L’opposition UMP veut supprimer la hausse des droits de mutation


Deux amendements au projet de loi de finances pour 2014 (PLF 2014) ont été déposés par l’UMP en commission des Finances afin d’empêcher les départements d’augmenter leurs parts des droits de mutation à titre onéreux (DMTO). Ces droits, qui font partie des frais de notaire, sont payés par l’acheteur d’un bien immobilier.

Actuellement, les départements ne peuvent aller au-delà d’un prélèvement de 3,80%. Le projet de Budget 2014 prévoit de leur permettre de monter à 4,50%, « entre le 1er mars 2014 et le 29 février 2016 ». Dans un département qui porte sa part des DMTO à 4,50%, les droits de mutation atteindraient ainsi 5,79% au total, contre 5,09% en 2013.

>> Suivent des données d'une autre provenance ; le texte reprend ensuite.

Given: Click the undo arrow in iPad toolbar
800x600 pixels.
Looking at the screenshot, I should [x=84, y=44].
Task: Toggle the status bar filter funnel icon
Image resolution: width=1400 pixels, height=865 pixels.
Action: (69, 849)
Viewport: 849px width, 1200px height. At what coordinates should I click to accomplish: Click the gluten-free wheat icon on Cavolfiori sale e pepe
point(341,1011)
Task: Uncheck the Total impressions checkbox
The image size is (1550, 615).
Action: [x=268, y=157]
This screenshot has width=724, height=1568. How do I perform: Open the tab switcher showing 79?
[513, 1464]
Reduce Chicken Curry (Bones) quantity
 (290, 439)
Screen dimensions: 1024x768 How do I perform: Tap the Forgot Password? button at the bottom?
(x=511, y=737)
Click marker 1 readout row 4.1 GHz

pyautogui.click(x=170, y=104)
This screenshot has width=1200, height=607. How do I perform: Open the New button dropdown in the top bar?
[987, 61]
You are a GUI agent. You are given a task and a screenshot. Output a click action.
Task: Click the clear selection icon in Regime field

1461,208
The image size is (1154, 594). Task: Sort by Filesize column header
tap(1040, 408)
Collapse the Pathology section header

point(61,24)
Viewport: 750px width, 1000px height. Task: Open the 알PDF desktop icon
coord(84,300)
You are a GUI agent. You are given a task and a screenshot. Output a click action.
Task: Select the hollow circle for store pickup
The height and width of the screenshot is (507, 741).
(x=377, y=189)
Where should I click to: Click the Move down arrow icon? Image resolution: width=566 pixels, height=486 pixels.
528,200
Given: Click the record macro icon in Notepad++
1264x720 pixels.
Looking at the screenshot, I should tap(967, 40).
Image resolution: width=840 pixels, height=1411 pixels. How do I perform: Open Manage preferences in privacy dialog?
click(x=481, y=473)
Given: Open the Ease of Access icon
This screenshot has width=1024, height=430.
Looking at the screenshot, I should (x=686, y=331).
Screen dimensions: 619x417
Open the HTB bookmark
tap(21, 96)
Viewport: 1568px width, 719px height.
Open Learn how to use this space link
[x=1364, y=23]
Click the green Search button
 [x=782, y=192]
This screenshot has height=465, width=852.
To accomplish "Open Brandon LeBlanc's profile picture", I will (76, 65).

Selon les élus de l’opposition, une telle augmentation va avoir « un impact négatif sur les ménages et les familles qui hésiteront à réaliser différents projets immobiliers ». L’augmentation des DMTO va en effet alourdir la facture des acheteurs, de 1.050 euros pour un achat de 150.000 euros par exemple. Un renchérissement d’autant plus dommageable que les DMTO ne sont pratiquement jamais finançables par le crédit immobilier. Pour les députés Hervé Mariton, Christian Jacob et Gilles Carrez, « c’est le levier fiscal qui est actionné au détriment du pouvoir d’achat des ménages ».

Le volet « dépenses » du PLF 2014 doit être débattu jusqu’au jeudi 7 novembre 2013 en commissions élargies avant d’être voté en séance publique par l’Assemblée nationale.